With Go 1.6 neither http.ResponseWriter nor http.Request have a public field or func that let me access the connection object, file or file descriptor. The connection is contained within the package internal http.conn struct. I also looked into Go 1.7 RC. Request got a context, but I don't see how that might solve the problem at hand.
Some mailing list posts suggest to use http.Server's ConnState hook to track connections in a map. For IPv4 and IPv6 connection it is possible to map conn.RemoteAddr to conn and then use http.Request.RemoteAddr to retrieve the connection.
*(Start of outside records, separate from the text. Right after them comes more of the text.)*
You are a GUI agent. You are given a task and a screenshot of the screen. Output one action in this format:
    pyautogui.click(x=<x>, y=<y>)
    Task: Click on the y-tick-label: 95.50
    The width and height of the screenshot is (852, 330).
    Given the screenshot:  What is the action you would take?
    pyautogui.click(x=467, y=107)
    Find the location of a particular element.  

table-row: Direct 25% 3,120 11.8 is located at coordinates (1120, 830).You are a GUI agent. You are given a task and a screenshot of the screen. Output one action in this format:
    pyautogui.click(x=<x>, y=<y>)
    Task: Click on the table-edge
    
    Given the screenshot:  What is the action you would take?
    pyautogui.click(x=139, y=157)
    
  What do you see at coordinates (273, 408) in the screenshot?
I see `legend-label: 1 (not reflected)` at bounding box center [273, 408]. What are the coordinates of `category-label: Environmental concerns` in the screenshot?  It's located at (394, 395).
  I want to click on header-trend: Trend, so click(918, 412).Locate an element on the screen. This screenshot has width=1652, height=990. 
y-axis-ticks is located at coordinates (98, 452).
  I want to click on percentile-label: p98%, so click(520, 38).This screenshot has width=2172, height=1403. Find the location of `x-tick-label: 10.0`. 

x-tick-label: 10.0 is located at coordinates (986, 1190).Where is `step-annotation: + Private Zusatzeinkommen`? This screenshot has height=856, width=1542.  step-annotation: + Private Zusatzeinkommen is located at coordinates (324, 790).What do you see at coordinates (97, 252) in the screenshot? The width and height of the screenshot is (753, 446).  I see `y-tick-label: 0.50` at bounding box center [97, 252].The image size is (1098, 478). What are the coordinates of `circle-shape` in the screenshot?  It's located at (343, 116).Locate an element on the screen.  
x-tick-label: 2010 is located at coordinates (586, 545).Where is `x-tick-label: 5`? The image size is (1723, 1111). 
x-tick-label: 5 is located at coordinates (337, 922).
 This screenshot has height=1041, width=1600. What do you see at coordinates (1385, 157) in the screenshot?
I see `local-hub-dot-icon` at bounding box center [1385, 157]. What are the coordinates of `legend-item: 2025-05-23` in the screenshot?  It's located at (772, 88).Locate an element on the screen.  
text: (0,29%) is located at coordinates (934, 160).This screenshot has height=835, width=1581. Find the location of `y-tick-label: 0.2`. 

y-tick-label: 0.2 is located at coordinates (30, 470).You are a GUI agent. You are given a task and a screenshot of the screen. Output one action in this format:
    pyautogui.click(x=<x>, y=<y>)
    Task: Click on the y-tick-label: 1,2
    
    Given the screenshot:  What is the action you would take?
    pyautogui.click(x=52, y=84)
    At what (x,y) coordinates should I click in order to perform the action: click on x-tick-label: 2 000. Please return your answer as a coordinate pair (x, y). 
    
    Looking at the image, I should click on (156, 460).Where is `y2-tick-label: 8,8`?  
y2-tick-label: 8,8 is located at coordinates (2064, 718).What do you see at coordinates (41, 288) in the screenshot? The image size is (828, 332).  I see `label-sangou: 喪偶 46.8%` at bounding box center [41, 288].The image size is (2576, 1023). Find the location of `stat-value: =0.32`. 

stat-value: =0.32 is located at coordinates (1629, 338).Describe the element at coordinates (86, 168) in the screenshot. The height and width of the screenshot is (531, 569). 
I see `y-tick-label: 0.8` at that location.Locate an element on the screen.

After all the combination of (src ip, src port, dest ip, dest port) is a unique identifier for TCP over IP. However that is not true for AF_UNIX / SOCK_STREAM. Unix socket's don't implement getpeername(). For a UnixListener the RemoteAddr of a http.Request is always the string '@'. net.Conn and http.Request don't share any other field that could be used as a common identifier.
Eventually I worked around the problem with http.Hijack(). This is a rather ugly solution because I have to roll my own response handling. It also prevents HTTP 1/1 persistent connections. https://github.com/tiran/custodia_goforwarder/blob/master/custodia_goforwarder.go#L95
Please provide a better and simpler way to access the file descriptor.